● **Source document**:
· · · · ·
24 Mar Autoimmune Conditions that Affect Fertility
There are numerous autoimmune conditions that can affect one’s ability to be able to conceive. Autoimmune conditions are those where the body’s own immune system produces proteins, called autoantibodies, which attack normal cells and tissues. We’re not entirely sure why this occurs but certain factors have been theorized such as previous infections, especially viral ones, and environmental and genetic issues seem to play a role in the development of these conditions.
Women are also more likely than men to develop autoimmune diseases. The reasons may be as follows:
- Women have a more advanced immune system than men which allows them to recover faster from acute illnesses. However, this does allow the possibility for something to go wrong during the functioning of the immune system thereby increasing the chances of developing an autoimmune disease.
- Sex chromosome differences also seem to play a role although further research is needed to test this theory further. The hypothesis is that since certain autoimmune conditions are linked to the presence of an X chromosome, women are at a higher risk of developing such an autoimmune condition because they have two X chromosomes and men have only one, thereby reducing their risk because their other Y chromosome offers protection.
Autoimmune Conditions Affecting Fertility
The following are just some of the most common autoimmune conditions that make it more difficult for women and men to conceive.
- Endometriosis – this condition has many autoimmune components associated with it including elevated inflammatory markers such as cytokines. The condition is also linked to the development of B and T-cell dysfunction which leads to immune system abnormalities as well as cellular death and tissue damage.
· · · · ·
● **Excerpted records**:
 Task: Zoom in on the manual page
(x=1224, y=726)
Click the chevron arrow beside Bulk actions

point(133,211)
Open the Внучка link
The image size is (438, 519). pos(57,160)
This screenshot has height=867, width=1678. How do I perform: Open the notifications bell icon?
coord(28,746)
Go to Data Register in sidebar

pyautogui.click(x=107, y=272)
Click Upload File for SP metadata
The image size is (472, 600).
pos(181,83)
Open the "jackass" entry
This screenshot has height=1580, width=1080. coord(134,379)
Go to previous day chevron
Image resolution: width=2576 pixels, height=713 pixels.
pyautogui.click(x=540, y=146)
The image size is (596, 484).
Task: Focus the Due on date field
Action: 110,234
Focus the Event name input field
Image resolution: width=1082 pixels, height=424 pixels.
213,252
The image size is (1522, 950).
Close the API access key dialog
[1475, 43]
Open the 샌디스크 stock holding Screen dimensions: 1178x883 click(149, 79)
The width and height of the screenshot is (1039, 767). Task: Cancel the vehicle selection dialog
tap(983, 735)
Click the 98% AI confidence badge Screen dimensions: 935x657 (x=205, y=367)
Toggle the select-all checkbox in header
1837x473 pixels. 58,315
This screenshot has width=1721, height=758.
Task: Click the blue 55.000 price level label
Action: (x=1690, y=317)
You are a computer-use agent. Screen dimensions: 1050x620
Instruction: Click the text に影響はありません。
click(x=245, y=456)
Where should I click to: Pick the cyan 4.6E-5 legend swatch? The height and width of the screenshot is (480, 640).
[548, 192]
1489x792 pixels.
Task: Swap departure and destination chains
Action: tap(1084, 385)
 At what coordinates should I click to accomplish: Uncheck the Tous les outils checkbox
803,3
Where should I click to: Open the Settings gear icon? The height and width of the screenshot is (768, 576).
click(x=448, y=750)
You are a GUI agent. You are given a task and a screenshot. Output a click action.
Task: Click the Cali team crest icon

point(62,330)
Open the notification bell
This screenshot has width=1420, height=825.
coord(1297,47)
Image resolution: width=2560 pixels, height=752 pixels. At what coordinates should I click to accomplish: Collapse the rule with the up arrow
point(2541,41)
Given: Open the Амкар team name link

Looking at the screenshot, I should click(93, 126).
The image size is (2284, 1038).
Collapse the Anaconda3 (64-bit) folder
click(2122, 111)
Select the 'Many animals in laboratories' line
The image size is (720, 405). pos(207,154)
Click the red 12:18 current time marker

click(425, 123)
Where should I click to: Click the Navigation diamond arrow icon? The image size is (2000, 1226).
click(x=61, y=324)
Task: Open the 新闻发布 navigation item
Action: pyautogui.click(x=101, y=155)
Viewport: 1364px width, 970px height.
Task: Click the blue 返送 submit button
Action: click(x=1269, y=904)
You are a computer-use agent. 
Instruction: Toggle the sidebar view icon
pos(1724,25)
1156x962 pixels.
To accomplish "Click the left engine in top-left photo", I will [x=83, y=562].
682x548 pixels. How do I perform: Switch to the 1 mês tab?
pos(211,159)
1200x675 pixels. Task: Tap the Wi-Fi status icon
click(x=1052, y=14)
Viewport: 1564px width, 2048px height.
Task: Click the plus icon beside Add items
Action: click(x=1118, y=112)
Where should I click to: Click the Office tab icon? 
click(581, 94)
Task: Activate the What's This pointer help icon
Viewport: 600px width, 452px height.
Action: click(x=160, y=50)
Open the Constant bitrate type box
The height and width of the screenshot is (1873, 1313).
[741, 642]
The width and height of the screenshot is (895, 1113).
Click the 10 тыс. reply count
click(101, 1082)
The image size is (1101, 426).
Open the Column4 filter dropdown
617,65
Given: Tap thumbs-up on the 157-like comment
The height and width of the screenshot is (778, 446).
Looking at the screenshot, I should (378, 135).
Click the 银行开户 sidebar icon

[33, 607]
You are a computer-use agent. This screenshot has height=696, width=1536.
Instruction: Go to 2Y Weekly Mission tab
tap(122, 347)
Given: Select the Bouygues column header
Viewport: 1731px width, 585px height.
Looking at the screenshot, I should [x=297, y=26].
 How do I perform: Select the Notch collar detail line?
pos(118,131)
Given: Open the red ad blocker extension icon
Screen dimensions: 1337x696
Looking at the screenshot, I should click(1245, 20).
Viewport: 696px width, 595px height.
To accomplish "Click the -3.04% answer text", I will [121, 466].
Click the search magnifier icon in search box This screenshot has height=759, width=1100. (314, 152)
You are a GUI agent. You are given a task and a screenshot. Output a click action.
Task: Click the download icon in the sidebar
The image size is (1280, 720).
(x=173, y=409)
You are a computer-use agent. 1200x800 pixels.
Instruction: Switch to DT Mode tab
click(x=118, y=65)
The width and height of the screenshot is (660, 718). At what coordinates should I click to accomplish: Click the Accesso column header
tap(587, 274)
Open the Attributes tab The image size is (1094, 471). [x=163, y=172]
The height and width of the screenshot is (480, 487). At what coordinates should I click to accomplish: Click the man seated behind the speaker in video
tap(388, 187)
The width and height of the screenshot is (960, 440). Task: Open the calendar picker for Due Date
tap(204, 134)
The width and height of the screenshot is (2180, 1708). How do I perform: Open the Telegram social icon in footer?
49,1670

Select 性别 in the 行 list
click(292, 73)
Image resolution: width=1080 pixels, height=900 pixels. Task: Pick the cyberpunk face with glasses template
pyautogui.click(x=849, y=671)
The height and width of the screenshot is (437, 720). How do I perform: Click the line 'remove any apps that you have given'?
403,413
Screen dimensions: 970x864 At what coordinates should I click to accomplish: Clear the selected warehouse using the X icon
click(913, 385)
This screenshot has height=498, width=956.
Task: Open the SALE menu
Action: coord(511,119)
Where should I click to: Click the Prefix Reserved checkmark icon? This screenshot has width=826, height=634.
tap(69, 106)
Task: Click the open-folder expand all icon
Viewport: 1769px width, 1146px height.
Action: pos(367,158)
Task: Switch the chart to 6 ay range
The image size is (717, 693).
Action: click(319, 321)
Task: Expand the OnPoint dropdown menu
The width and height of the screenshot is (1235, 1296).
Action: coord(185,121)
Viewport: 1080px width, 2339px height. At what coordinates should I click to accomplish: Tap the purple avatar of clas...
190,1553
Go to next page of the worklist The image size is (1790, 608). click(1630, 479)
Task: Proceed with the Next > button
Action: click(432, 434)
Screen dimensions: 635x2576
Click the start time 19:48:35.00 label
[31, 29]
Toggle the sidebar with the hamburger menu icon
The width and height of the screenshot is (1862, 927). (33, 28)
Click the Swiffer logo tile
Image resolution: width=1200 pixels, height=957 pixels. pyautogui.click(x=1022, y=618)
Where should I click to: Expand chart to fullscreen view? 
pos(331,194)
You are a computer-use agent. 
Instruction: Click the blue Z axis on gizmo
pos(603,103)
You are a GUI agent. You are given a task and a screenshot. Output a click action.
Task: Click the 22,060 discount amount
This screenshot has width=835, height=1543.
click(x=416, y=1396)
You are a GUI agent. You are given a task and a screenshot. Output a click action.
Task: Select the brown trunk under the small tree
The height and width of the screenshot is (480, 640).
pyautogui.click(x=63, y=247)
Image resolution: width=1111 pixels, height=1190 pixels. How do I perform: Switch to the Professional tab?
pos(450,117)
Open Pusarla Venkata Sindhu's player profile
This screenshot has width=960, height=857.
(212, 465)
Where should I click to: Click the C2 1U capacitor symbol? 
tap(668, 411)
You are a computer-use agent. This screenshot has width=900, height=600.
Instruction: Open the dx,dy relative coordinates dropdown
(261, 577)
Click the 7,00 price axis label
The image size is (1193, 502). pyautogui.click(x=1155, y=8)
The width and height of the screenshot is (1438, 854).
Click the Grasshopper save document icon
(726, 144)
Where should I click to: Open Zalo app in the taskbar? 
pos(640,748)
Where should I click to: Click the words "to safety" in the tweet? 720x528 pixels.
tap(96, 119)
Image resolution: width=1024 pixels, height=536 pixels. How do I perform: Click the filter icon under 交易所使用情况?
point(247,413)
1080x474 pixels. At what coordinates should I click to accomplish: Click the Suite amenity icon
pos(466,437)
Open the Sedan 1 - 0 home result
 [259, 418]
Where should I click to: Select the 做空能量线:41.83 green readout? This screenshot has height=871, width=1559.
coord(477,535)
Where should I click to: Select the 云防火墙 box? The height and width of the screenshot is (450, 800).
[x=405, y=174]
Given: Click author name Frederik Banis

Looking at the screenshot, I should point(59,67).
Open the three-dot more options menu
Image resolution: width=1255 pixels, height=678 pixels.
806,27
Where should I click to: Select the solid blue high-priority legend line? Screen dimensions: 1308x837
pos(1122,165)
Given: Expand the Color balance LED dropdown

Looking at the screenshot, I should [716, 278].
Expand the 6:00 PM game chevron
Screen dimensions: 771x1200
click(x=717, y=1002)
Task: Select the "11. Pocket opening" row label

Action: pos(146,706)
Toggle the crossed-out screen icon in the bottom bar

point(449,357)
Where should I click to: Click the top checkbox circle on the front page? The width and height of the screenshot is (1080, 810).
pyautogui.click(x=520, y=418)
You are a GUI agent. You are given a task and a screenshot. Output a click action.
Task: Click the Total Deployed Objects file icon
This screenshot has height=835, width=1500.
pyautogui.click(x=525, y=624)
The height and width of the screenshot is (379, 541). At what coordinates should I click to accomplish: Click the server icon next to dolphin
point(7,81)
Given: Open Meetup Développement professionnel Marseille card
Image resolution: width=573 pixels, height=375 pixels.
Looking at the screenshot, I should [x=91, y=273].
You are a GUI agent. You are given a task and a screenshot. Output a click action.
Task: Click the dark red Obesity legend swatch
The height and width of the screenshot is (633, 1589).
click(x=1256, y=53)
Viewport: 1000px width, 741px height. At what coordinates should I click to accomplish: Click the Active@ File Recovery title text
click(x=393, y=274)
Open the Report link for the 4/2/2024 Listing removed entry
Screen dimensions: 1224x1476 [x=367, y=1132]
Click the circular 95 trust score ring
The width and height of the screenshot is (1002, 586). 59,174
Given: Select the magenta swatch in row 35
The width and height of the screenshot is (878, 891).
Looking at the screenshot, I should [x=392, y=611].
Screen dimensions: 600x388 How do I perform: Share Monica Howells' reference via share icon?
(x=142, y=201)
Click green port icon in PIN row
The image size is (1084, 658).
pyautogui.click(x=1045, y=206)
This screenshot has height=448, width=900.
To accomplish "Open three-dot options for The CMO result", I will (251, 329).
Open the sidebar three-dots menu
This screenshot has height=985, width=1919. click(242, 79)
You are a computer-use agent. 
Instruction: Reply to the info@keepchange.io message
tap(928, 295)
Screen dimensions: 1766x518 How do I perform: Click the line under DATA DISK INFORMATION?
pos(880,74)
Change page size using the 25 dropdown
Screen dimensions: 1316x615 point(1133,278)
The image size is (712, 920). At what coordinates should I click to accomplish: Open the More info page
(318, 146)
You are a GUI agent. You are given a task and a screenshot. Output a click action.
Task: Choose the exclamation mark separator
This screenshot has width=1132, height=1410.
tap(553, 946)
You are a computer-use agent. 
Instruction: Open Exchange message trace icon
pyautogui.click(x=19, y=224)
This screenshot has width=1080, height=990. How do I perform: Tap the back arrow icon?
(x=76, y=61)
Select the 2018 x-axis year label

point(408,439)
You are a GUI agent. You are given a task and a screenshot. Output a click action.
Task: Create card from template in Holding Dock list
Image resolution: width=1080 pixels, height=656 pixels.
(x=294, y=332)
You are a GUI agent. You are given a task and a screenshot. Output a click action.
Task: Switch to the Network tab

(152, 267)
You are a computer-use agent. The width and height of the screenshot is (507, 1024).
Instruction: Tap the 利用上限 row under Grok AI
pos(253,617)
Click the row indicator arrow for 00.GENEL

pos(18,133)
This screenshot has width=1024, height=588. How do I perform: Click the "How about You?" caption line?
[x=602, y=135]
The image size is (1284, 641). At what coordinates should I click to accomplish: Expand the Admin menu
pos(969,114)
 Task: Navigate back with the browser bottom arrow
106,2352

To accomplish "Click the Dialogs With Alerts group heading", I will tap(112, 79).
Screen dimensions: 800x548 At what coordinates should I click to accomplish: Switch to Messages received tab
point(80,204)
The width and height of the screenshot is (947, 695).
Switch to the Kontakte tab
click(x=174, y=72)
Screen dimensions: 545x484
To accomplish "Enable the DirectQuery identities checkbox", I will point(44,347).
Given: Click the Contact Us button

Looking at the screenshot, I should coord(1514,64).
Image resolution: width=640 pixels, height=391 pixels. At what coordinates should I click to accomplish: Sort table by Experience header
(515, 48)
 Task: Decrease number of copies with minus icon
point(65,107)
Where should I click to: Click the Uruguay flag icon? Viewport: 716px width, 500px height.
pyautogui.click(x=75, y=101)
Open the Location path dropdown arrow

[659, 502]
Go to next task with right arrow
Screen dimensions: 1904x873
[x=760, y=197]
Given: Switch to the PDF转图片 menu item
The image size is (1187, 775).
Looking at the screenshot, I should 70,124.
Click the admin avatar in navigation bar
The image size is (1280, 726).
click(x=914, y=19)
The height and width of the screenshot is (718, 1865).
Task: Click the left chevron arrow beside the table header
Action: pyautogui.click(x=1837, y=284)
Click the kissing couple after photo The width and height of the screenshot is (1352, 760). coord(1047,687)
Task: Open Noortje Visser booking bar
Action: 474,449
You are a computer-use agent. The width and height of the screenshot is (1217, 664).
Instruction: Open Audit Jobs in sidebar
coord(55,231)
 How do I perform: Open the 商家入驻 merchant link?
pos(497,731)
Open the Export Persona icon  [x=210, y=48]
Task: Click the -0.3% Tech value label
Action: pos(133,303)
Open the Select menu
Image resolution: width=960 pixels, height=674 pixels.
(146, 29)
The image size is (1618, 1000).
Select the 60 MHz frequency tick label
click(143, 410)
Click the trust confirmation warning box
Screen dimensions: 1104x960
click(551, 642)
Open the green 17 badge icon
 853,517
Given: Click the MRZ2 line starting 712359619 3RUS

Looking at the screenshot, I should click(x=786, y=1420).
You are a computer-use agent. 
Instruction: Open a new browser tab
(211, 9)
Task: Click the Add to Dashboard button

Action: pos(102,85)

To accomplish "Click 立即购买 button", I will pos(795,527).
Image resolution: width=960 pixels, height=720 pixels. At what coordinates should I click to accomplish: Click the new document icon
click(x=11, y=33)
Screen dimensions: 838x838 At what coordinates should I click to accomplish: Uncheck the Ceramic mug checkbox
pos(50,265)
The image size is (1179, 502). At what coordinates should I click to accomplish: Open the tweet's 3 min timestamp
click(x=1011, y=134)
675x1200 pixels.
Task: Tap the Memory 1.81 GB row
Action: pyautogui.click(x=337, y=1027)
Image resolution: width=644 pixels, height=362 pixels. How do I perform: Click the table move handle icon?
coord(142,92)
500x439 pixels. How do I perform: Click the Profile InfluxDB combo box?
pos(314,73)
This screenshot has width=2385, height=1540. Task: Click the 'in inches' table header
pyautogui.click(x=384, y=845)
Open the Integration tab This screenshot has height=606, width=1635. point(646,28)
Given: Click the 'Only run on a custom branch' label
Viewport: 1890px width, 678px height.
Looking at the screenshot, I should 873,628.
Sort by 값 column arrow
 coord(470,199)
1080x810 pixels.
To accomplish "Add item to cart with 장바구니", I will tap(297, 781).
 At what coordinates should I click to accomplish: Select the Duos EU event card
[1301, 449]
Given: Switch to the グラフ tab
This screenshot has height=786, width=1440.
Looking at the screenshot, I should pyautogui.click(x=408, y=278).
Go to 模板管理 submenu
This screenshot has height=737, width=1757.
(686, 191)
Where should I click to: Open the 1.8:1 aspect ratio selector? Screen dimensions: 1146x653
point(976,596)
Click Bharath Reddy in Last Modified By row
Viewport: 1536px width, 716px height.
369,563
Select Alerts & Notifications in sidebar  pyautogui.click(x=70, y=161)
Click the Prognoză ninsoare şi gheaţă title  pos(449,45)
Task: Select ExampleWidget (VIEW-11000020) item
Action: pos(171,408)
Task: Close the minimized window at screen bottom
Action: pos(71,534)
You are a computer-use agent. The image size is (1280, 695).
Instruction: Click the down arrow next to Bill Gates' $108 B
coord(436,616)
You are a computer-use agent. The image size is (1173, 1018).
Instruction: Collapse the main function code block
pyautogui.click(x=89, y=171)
· · · · ·
● **Actions to take**:
[1] Answer these questions from the article on autoimmune conditions and fertility:
(a) What are the proteins called that the immune system produces to attack normal cells and tissues?
(b) Which inflammatory markers does the article name as elevated in endometriosis?
(c) How many X chromosomes does the article say women and men each have?
[2] In one to three sentences, explain why the article on autoimmune conditions and fertility says having two X chromosomes may put women at higher risk of autoimmune conditions.
[3] Carry on the article about autoimmune conditions and fertility, starting after its last sentence.

● **Task results**:
[1]
(a) Autoantibodies.
(b) Cytokines.
(c) Women have two X chromosomes and men have one.

[2] Certain autoimmune conditions are linked to the presence of an X chromosome, and women have two X chromosomes while men have only one. Men's other chromosome, the Y, is said to offer protection, which lowers their risk.

[3]
- Autoimmune thyroid disease – antithyroid antibodies have been linked with an increased risk of pregnancy loss. The condition, even in the absence of an underactive thyroid (hypothyroidism), has been associated with infertility and even a decreased response to fertility treatment. Autoimmune thyroid disease may result in either an over or underactive thyroid.
- Systemic lupus erythematosus (SLE), Raynaud’s syndrome and Sjogren’s syndrome – these conditions are associated with the presence of antinuclear antibodies which are linked to infertility.
- Addison’s disease – the condition is associated with dysfunction of the adrenal glands due to antibodies damaging these organs and is linked to the production of anti-ovarian antibodies that end up causing ovarian dysfunction thus affecting fertility.
- Celiac disease – caused by an allergy to gluten, the body reacts by producing antibodies that attack and damage the lining of the small intestine. This leads to nutritional deficiencies that increase the risk of infertility as well as recurrent miscarriages and pregnancy complications.
- Antiphospholipid syndrome – this condition is caused by an immune reaction against certain fats in the bloodstream called phospholipids which results in the blood becoming hypercoagulable (thicker). The condition has been associated not only with recurrent miscarriages in affected women but also a reproductive failure.
Anti-sperm antibodies – a condition that can occur in either men or women, anti-sperm antibodies can be found in men after a vasectomy procedure and this makes reversing the procedure very difficult. These antibodies can make it difficult for sperm to travel since they attach to their tails as well as make it difficult for the sex cells to penetrate the egg.